The opposite is also true – if your weight decreases after two to three weeks, you’ve been eating fewer calories than you’re burning. A steady weight indicates the calories you’re burning and consuming are equal. (See "Weight Control 101" for more.)

Other Ways to Measure Progress

If you’re making progress in at least two of the following areas, you’re on the right track:

  • Inches lost
  • Body fat percentage
  • Clothing size or fit
  • Energy levels

Gaining muscle is another way to gauge your progress. For example, if you’ve gained a pound of muscle, this is not the same as gaining a pound of fat. Gaining muscle is beneficial to your metabolism and strength level. By consistently burning more calories than you eat, muscle gain will taper and fat loss will continue. The scale will eventually capture your results and you will lose weight.

Tips for Weighing In

Be sure to weigh yourself at least once a week. Those who have lost weight and kept it off check their weight on a weekly and even daily basis.  To minimize fluctuations, follow these tips for weighing in:

  • Wear similar clothing each time
  • Use the same scale
  • Weigh in at the same time of day
  • Maintain similar eating and drinking patterns prior to weighing in
  • Weigh in mid-week if you only check your weight weekly.

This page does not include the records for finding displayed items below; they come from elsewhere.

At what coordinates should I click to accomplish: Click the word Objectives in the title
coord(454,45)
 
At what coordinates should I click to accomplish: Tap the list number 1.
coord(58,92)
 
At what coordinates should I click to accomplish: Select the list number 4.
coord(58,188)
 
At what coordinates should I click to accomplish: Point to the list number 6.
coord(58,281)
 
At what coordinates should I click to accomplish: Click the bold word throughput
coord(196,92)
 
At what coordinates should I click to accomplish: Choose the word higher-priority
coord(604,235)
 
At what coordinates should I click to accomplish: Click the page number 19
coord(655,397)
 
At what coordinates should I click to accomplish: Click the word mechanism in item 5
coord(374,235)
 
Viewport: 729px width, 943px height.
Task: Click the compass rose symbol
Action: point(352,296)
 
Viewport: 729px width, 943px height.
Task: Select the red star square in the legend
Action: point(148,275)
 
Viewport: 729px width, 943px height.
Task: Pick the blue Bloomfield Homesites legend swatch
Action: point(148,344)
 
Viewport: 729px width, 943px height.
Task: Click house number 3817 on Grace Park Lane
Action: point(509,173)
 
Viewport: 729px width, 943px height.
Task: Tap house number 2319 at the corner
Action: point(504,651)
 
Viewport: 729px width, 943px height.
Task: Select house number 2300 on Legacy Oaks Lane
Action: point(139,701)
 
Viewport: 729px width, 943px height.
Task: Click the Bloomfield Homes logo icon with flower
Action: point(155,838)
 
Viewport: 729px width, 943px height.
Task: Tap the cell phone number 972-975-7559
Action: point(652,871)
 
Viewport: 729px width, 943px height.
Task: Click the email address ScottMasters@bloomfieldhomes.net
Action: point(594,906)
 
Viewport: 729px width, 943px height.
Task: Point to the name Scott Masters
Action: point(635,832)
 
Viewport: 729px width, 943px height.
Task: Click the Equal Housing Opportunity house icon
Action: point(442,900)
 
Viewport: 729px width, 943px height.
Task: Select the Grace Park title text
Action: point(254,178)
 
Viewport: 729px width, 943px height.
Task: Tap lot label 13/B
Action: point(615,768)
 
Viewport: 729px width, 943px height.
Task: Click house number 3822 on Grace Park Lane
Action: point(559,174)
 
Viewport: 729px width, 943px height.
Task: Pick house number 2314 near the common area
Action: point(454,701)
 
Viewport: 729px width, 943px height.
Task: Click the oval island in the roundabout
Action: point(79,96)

Monday weigh-ins tend to be inaccurate because of food choices and eating habits on weekends

Regular weigh-ins allow you to react to small gains so they don’t become large ones. Daily weighing has been shown to prevent weight gain.  

1. Wing R and Hill J. Successful weight loss maintenance. Ann Rev Nutr. 2001. 21:232-41.
2. Levitsky DA, Garay J, Nausbaum M, Neighbors L, DellaValle DM. Monitoring weight daily blocks the freshman weight gain: a model for combating the epidemic of obesity. Int J Obes. 2006 Jun;30(6):1003-10.